Member of the National Parliament
- In office 2001–2005

Personal details
- Born: José Maria dos Reis Costa 5 February 1956 (age 70)^{[citation needed]}
- Party: Fretilin

= José Reis (politician) =

East Timorese politician

José Maria dos Reis Costa is an East Timorese politician, and a member of the Fretilin political party.

From June 2020 to July 2023, he was the more junior of East Timor's two Deputy Prime Ministers, and also the Minister of Planning and Territory, in the VIII Constitutional Government of East Timor led by Prime Minister Taur Matan Ruak.

Previously, he served as a Minister, and as a Secretary of State, in earlier Constitutional Governments.

==Early life and career==
Reis is a member of a noble family from Bucoli in the Baucau Municipality of East Timor. During the Indonesian occupation of East Timor, he worked as an official in the Indonesian Ministry of Foreign Affairs.

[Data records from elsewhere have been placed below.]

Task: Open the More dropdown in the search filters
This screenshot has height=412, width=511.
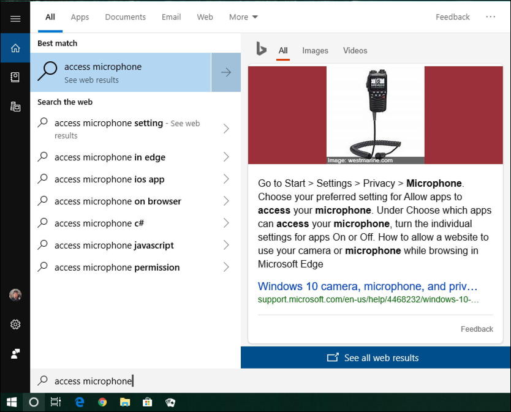Action: click(x=243, y=17)
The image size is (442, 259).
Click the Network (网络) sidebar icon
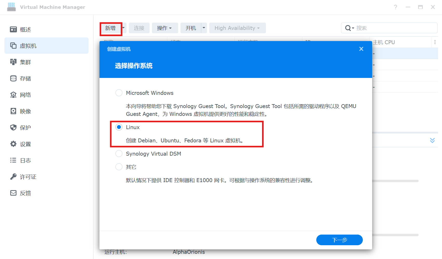(13, 95)
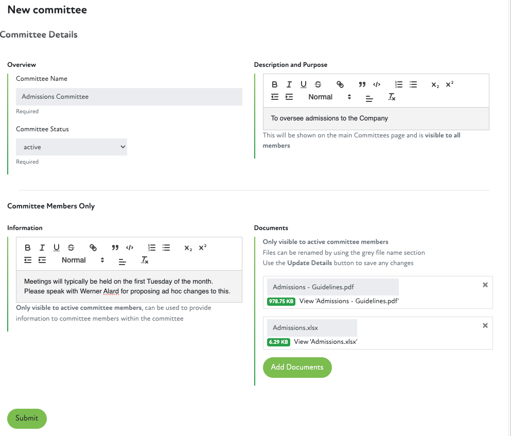This screenshot has height=436, width=511.
Task: Open Normal heading dropdown in Information editor
Action: [82, 260]
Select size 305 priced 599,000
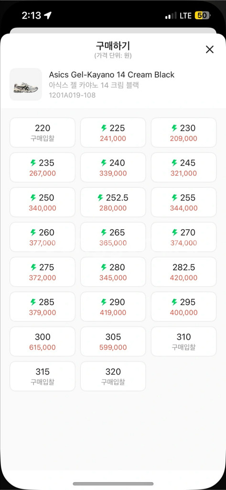This screenshot has width=226, height=490. coord(113,342)
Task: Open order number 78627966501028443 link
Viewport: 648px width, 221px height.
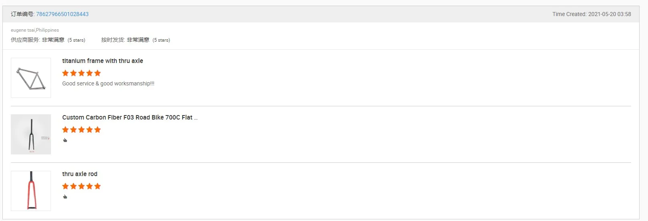Action: [62, 14]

According to Australian journalist and author Jill Jolliffe, Reis's older brother, Vicente, "... was one of a group of radical students who ... studied in Portugal and [fell] under the influence of Marxist-Leninist ideas. Yet he [was] never ... connected with fanaticism, nor with the ill-treatment of alleged dissidents ... On the contrary, there [are] many stories of his role as a gentle teacher behind guerilla lines, and he ... died a lingering death from untreated wounds ..."

==Political career==
Reis is a long time member of Fretilin. In 2001, he was elected as a Fretilin candidate to the Constituent Assembly of East Timor, from which the National Parliament emerged in 2002.

On 26 July 2005, as part of a restructure by Prime Minister Mari Alkatiri of the I Constitutional Government in response to tensions within the Fretilin party, Reis was sworn in to one of five new positions in the executive, the key electoral role of Secretary of State for the Coordination of Region I (Lautem, Viqueque and Baucau). He held that office until 8 August 2007.

Reis's house was burned to the ground during the 2006 East Timorese crisis.

On 3 October 2017, Reis was sworn in as Deputy Minister of the Prime Minister for Governance Affairs in the VII Constitutional Government. He remained in that office until the formation of the VIII Constitutional Government on 22 June 2018.

Following a change in the governing coalition, and the admission of Fretilin to the VIII Constitutional Government, Reis was sworn in as Deputy Prime Minister and Minister of Planning and Territory in that government on 24 June 2020.

In April 2021, Reis, in both of his official capacities, led the government's response to Cyclone Seroja and its associated rain and flooding, which he described as the worst incident in East Timor in 40 years. As well as making a statement to the media, he participated in a visit by government officials to the St John Paul II area at Tasitolu to observe the damage caused by the flooding and support its victims, and, later, chaired an official meeting to analyse an interim report by a technical team that had surveyed the damage, and estimated repair costs at .

During July 2021, Reis, as extraordinary envoy of the President of East Timor, Francisco Guterres, led an 18-member East Timorese delegation to the 12th Summit of the Community of Portuguese Language Countries (Comunidade dos Países de Língua Portuguesa, CPLP) in Luanda, Angola. En route to the Summit, he paid a courtesy call to Lisbon, Portugal, where he met with Portuguese leaders to discuss the strengthening of cooperation between the two countries. On 17 July 2021, in the course of a speech at the general debate of the Summit, he said [translation]:

"We need to move towards prosperity and we must do so without neglecting other CPLP objectives. In fact, the CPLP gets it right, based on the history, language and culture that make its members cohesive. If building requires looking to the past, looking to the future requires keeping our nature in mind."

At the Summit, the member countries signed an agreement providing for mobility of doctors, business people and academics between them. Reis later confirmed that the East Timorese delegation to the Summit had addressed the preparation of the approved processes for the agreed mobilities.

Reis's tenure as Deputy Prime Minister and Minister ended when the IX Constitutional Government took office on 1 July 2023.